Ardeşen'e ulaşmadan Fırtına Vadisi boyunca güneye doğru yönelip tırmanmaya başlıyoruz. Milli park statüsündeki Fırtına Vadisi Dünya'nın öncelikli korunması gereken 200 ekolojik bölgesinden birisi olduğunu da bu arada öğrenmiş olduk. Fırtına deresi bir zamanlar baraj yapımı ile gündeme gelmişti. Fakat doğal yapının bozulmasına neden olacağı için uzun bir yargı sürecinden sonra proje iptal edildi. Bu dere boyunca ilerlerken yol boyunca rafting ve gezi-tur şirketlerinin tabelalarını da gördük.

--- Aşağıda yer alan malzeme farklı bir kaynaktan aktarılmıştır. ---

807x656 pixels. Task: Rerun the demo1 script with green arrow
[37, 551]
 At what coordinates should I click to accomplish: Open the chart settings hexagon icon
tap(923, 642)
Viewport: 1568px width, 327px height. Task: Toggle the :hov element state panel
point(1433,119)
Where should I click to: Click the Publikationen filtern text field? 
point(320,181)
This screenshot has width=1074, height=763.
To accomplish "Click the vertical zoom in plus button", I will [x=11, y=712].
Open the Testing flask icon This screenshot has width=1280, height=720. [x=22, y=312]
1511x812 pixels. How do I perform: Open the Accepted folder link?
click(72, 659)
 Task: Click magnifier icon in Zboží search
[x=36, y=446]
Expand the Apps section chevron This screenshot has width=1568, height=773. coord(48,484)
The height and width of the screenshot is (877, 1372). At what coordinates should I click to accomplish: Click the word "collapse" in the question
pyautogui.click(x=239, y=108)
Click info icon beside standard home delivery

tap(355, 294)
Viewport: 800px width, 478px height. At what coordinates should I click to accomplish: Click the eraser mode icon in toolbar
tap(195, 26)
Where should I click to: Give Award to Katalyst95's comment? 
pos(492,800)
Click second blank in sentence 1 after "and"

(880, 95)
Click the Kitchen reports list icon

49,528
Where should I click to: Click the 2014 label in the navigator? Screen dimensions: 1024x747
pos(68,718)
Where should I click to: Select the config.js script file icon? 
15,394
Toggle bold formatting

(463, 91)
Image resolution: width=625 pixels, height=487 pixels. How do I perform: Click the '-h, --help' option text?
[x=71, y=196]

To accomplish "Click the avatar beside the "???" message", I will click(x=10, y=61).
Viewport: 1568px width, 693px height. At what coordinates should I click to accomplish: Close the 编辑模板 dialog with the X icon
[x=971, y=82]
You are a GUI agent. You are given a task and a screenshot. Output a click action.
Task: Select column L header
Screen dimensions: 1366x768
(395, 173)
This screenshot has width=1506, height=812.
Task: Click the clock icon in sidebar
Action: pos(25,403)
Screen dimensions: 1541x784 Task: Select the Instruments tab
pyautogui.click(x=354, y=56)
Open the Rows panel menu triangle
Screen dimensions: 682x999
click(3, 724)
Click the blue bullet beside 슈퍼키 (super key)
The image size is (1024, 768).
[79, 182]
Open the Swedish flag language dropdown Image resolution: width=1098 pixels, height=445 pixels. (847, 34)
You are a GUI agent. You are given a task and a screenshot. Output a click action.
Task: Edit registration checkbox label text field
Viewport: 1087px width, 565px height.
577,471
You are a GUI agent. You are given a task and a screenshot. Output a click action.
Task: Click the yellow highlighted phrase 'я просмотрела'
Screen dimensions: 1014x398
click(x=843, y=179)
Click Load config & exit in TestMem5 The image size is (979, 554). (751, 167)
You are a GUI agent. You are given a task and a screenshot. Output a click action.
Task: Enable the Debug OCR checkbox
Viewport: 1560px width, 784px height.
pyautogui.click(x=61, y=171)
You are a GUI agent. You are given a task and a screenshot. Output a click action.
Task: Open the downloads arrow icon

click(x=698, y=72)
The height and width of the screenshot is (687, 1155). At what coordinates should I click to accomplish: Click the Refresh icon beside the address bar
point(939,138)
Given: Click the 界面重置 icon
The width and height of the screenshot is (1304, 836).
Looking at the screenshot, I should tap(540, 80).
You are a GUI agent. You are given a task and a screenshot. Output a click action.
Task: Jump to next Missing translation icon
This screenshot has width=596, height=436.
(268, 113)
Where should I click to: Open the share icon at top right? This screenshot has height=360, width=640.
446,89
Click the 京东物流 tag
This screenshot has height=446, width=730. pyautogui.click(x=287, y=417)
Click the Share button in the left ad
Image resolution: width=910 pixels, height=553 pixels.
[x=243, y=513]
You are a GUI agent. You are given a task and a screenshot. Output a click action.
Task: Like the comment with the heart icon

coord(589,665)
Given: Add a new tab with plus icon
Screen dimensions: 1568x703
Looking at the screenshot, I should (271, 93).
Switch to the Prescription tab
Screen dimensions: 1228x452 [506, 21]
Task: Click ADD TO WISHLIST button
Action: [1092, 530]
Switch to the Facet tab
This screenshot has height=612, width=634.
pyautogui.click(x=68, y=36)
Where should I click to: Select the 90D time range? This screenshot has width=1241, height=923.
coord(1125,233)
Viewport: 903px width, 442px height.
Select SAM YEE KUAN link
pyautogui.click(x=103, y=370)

Dereyi solumuza alıp ağır ağır yolda ilerlerken, yeşilin bin bir tonunu görünce bunun nedenini anlamakta zorlanmıyoruz.

Fırtına Vadisinin gerçekten muhteşem bir doğası var. İnsanı kendinden geçirecek bir güzelliğe sahip. Dar ve derin bir vadi içinde akan bir dere, her yandan ona ulaşan küçük su kaynakları, bin bir çeşit ağaç ve rengârenk çiçeklerden oluşan manzara.

Zaman zaman bu dere üzerine kurulmuş kemer köprülere ve yamaçlardan dökülen küçük şelalelere rastlanıyor. Tepelerin yamaçlarında Karadeniz'e özgü değişik mimari tarzda evleri ve ilkel görünümlü teleferikleri unutmamak lazım.

Karadeniz kıyısıyla Ayder arasındaki tek yerleşim yeri Çamlıhemşin. Çamlıhemşin yolu gayet bakımlı. İlçe ortasından akan derenin iki kenarındaki dik yamaçlara kurulmuş. Buralara bakınca başınızın dönmemesi zor. Ahşap ve eski evler ile kadınların yöresel kıyafetleri hemen dikkatimizi çekiyor. Çamlıhemşin Rize arası toplam 35 km iken ilçenin güney-doğusunda yer alan Ayder 19 km'dir.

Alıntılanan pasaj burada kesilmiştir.